The project will improve the existing stormwater system and split the combined sewer and stormwater system into two systems.

The new stormwater drainage infrastructure will consist of 55 new catch basin structures, 30 new shaft structures and 1,520 meters of new stormwater pipe designed to withstand a 25-year storm event, according to additional city press materials.

Rilling noted that some Heather Lane residents are forced to stockpile sandbags to prevent water from entering their garages and basements, further underscoring the critical importance of the project.

“Due to climate change and the many storms that are much more severe than before, flooding is happening much more frequently,” said Rilling. “And we have a plan to do everything we can to mitigate the consequences wherever possible.”

According to the city, the project will not only have a positive impact on the homes on Heather and Lockwood Lane, but also on Byselle Road, Cory Lane, George Avenue, Jackson Drive and Katy Lane.
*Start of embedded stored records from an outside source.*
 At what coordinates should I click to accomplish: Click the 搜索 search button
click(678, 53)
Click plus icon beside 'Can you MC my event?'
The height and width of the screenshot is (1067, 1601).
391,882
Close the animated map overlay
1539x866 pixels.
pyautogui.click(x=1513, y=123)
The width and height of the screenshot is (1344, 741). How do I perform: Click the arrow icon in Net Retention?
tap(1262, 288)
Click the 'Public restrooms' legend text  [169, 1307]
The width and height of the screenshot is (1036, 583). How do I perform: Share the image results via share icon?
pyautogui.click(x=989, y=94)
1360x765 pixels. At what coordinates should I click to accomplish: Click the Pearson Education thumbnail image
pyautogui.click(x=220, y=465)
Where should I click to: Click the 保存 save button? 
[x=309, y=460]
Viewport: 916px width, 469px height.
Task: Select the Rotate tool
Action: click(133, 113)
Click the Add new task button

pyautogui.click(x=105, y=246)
Duff said the project is a great example of city and state officials working together to solve community problems.

“This has been a huge problem for the people of Heather Lane and Lockwood Lane for years,” Duff said. “They’ve had to endure flooding from severe storms because things weren’t upgraded as much as they needed to be to meet today’s standards. And this is thanks to the efforts of really many people.”

Duff thanked state Rep. Dominique Johnson, who represents that part of Norwalk, as well as Governor Ned Lamont and other state and city officials for their support of the project.

“This is a 100 percent state-funded project, 100 percent city-initiated,” Duff said, “and it’s important because it shows that the city and the state are working together to solve the problems of the people we represent.”